Todd was best known for his role in the classic war film The Dam Busters: the eponymous devices were bombs that bounced across the water and smashed the Ruhr dams in western Germany to smithereens. "Biggest binge of all time," announced Todd as Wing Commander Guy Gibson, the leader of the 1943 mission code-named Operation Chastise, in anticipation of his audacious attack. Todd's mother, a violet-eyed society beauty and accomplished horsewoman, hoped her son might become a diplomat. His father, who had served in India as an army physician, would have preferred his offspring to pursue a steadier career, which as a member of the British army, for a while at least, Todd did.

His personal intention was to become an author of plays.

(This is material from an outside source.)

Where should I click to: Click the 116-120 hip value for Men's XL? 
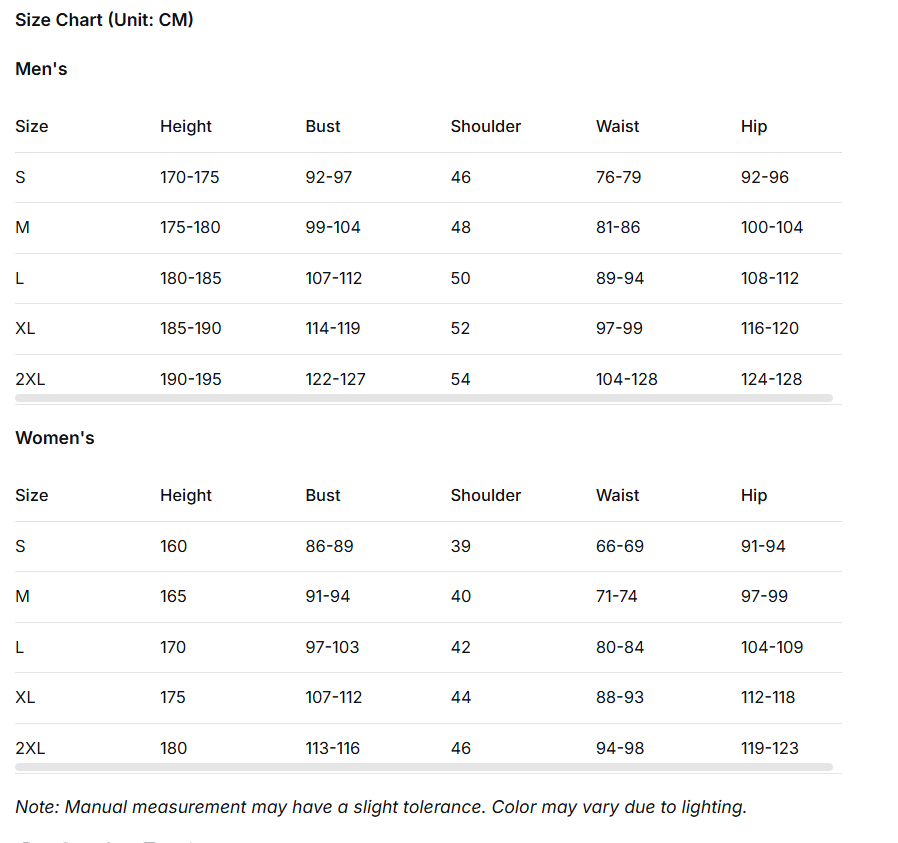point(769,328)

Consequently, he enrolled at the Italia Conti Academy to "simply get that feeling for theatre". He soon found he had a talent for acting and his career treading the boards started in 1939 when he joined the newly founded Dundee Repertory Theatre. After the war was over, following a successful screen test, he won a film contract with Associated British Pictures. For his second feature, The Hasty Heart, which co-starred the future US president Ronald Reagan - who became a personal friend - Todd won an Oscar nomination. Marlene Dietrich, the co-star of his next film, Hitchcock's Stage Fright, was, Todd recalled "awfully nice and taken with me".

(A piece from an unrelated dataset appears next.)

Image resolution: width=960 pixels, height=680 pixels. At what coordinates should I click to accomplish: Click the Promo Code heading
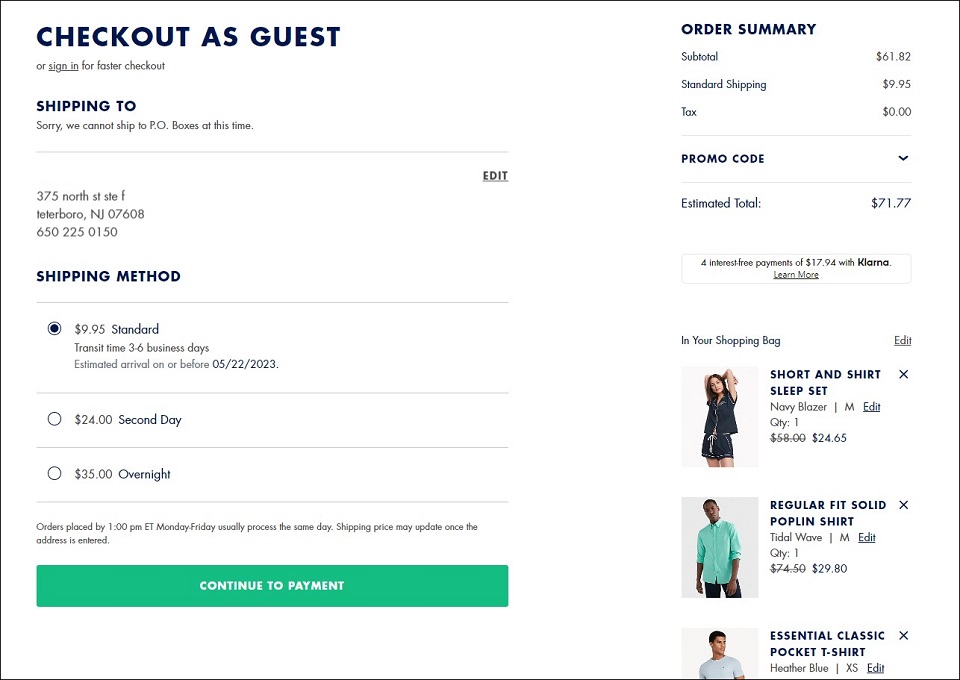722,159
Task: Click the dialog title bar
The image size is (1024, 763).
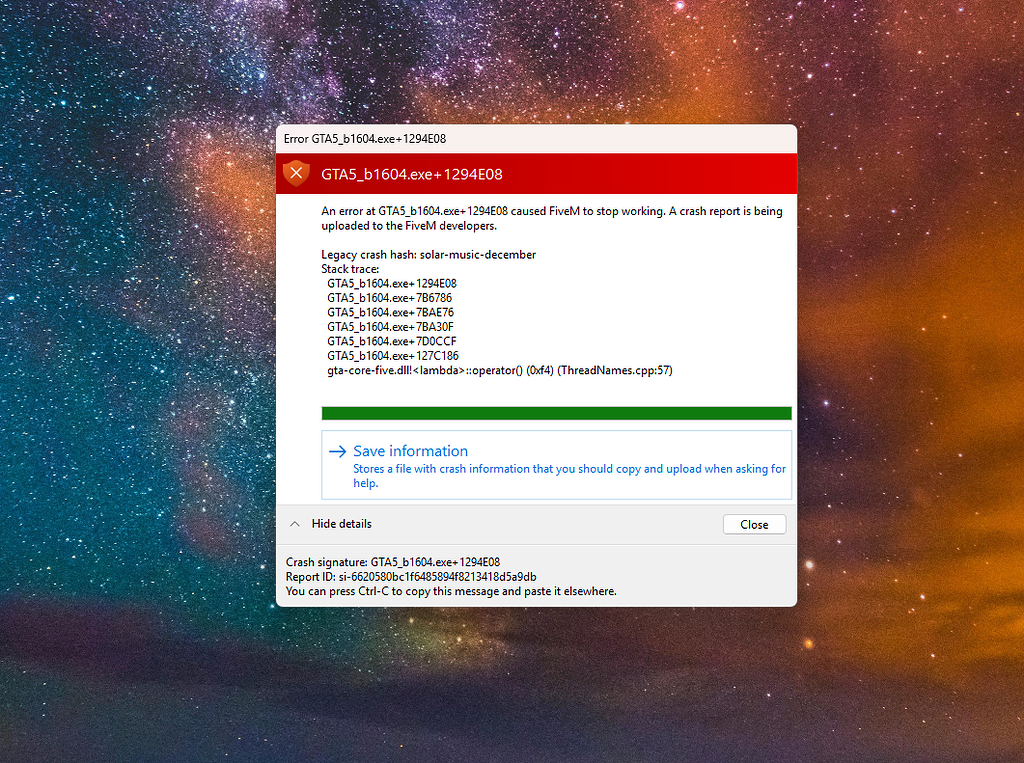Action: (x=537, y=139)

A trio of films for Disney followed, starring Todd as a swaggering hero. "My image was all daring deeds, until my swash began to buckle a bit," he later said. He was named a "Disney Legend" in 2002, but for most of his career he excelled at playing the archetypal British male of the time; an often repressed, slightly starchy character who triumphed in the face of adversity without expressing undue emotion.

He was Ian Fleming's first choice to play James Bond in Dr No (1962), but unfortunately, was committed elsewhere. By the late 1960s, the work was less interesting, and the casting calls were less frequent. Returning to the theatre, Todd starred in the West End as Lord Goring in An Ideal Husband (1965) and as Nicholas Randolph in Dodie Smith's Dear Octopus (1967). In 1970, he founded Triumph Theatre Productions, touring various plays abroad.

Acting into his 80s, he appeared in a number of television series that all verged on the macabre, including Murder, She Wrote, and the BBC's Silent Witness and Holby City. After retirement, he was a popular speaker at military commemorations and was passionate about the English countryside. Married and divorced twice, tragedy marked his later life. In 1997, his 20-year-old son by his second marriage killed himself with a shotgun. In 2005, Peter, his eldest son, by his first marriage, also shot himself fatally. Todd's own mother had committed suicide when he was aged 19. He wrote eloquently about coming to terms with the death of his children, comparing the process with what war required of a man's character: "You just get on with it," he concluded.